▶ **Tarefas obrigatórias**:
1. Troque "banquete" por "festim" no texto sobre o céu e o inferno e escreva de novo o trecho que vai de "Usa também imagens" até "tais tentativas causam.".
2. De acordo com o texto sobre o céu e o inferno, o que significa a palavra Hades?
3. Prossiga o texto sobre o céu e o inferno a partir da última frase apresentada.

▶ **Trecho do texto**:
========================

A Bíblia, no livro de Apocalipse,
descreve o céu como a Nova Jerusalém, que desce sobre a Terra. E toda a
descrição que dela faz serve para nos assegurar que a vida vindoura terá uma
beleza e um esplendor que ultrapassam tudo o que alguma vez já vimos e vivemos.
Usa também imagens como o banquete, jardim, lugar de delícias. Assim, tudo o
que o cristão pode afirmar é que sim, há vida feliz depois da morte, mas não há
revelação em pormenor de como essa vida será. Quaisquer tentativas para
descrever “como é o céu” seriam perigosas e certamente cairiam sob a condenação
do mandamento que proíbe fazer imagens do que há em
cima nos céus Êxodo 20:4
Condenação pelo menos por causa do ridículo que tais tentativas causam.
Lembramo-nos do riso provocado por cenas “passadas no além” de uma telenovela
brasileira que há anos foi emitida numa das nossas estações de televisão. Com
cenas desse tipo, qualquer pessoa inteligente repudia a crença na vida depois
da morte. Quando a, ficção literária, teatral, cinematográfica quiser falar
sobre o céu, faça como Jesus fez ao contar a parábola do rico e de Lázaro, que
se limitou a falar do Céu como “o seio de Abraão”, onde Lazaro é “consolado”, e
do Inferno ou Hades, onde o ex-rico está em
tormentos. Lucas
16:19/31 No teatro, no cinema, na televisão, tudo isto, se
se quiser descrever, pressupõe imagens muito concretas - e pôr-se-ão os que
estão no céu com roupas ou nuas?, pessoas novas ou velhas?, e com óculos e
calvos? Estas questões levam-nos a tirar duas conclusões: a primeira é que elas
explicam por que Deus não nos revela pormenores do que se passará então. Não há
termos da nossa experiência que nos ajudem a compreender essa realidade por
força totalmente diferente da nossa. A segunda lição é que os filmes que
pretendem ilustrar histórias da Bíblia, de uma maneira geral, adulteram a
mensagem bíblica, porque transformam em assunto para os olhos o que estava
destinado ao ouvido.
Inferno
Fala-se, pois, na Bíblia também de um
Inferno. Hades significa “O lugar sem visão” e é traduzido por “Inferno” em Mateus 11:23
Tu, cidade de cafarnaum, que te ergues até ao céu,
serás abatida até ao inferno e
Mateus
16:18 ….as portas do inferno não prevalecerão contra a minha Igreja,
assim como em Lucas
16:23 E no Hades o rico ergueu os olhos… em Apocalipse 20:14
A Morte e o Hades, foram então lançados no lago de
fogo… e outros poucos lugares
do Novo Testamento. Em Mateus 16:18, Lucas 16:23 e em Apocalipse 20:14 é de um
lugar de tormentos que se fala.

========================

▶ **Lista de entradas**:
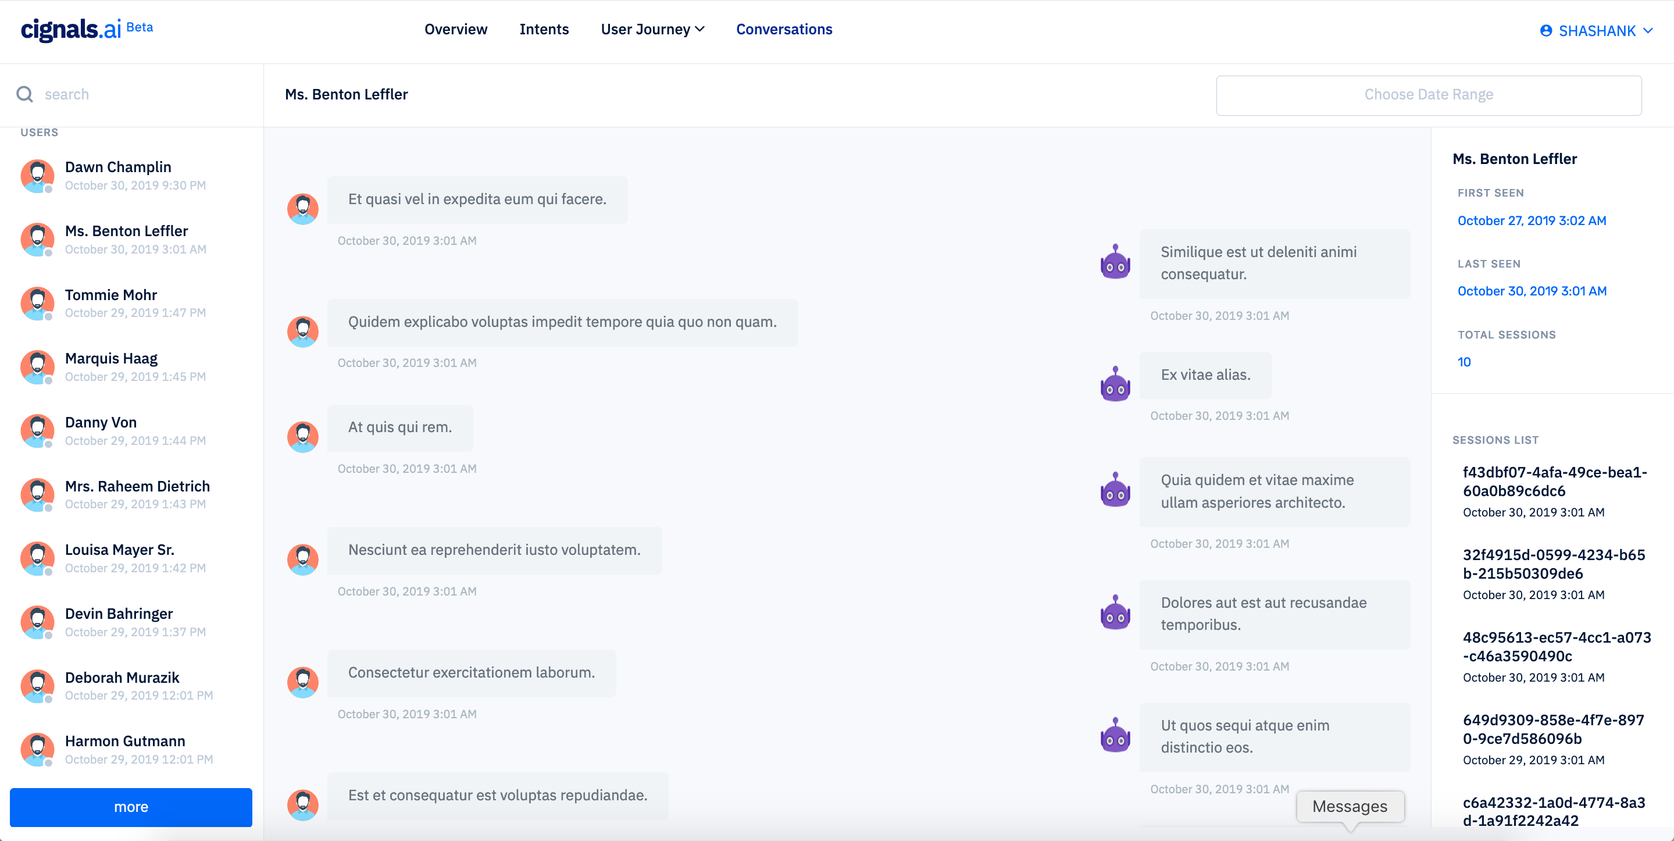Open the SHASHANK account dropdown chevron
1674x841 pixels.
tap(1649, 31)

========================

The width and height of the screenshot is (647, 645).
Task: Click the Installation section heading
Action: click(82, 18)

========================

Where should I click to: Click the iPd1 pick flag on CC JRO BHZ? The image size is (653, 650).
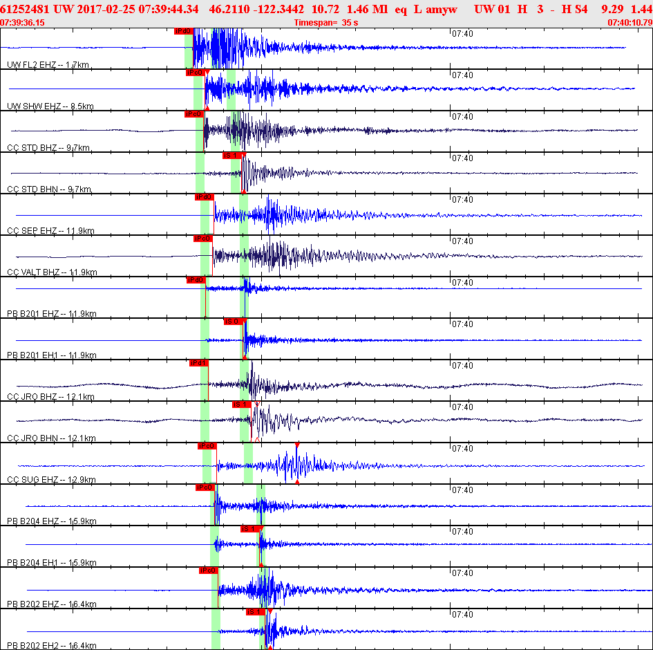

========================

▶ **Respostas por tarefa**:
1.
Usa também imagens como o festim, jardim, lugar de delícias. Assim, tudo o
que o cristão pode afirmar é que sim, há vida feliz depois da morte, mas não há
revelação em pormenor de como essa vida será. Quaisquer tentativas para
descrever “como é o céu” seriam perigosas e certamente cairiam sob a condenação
do mandamento que proíbe fazer imagens do que há em
cima nos céus Êxodo 20:4
Condenação pelo menos por causa do ridículo que tais tentativas causam.

2. Significa "O lugar sem visão".

3.
É perfeitamente coerente com a ideia que
a Bíblia revela de Deus e do homem que nela também se fale da existência de “um
lugar de tormentos”. No nosso tempo a tendência é a de recusar a ideia de um
Diabo e de um Inferno onde os condenados sofrem. Parece que tal ideia é
totalmente oposta à ideia revelada por Jesus Cristo disto de um Deus que é Pai
e é Amor. Mas recusar a ideia do Diabo e do Inferno com tal argumento é
manifestar uma reflexão simplista e mesmo frívola, que só se justifica como
reacção ao modo intimidante como uma certa pregação e catequese tem falado
dessas realidades. A própria arte ocupou-se desse tema assustador e todos nós
conhecemos os espantosos quadros de Hieronimos Bosch, que podemos admirar no Museu de Arte antiga, em
Lisboa. Na literatura são imensos os trabalhos que abordam o mesmo assunto, com
destaque para a Divina Comédia, de Dante, onde o poeta descreve uma viagem aos
infernos.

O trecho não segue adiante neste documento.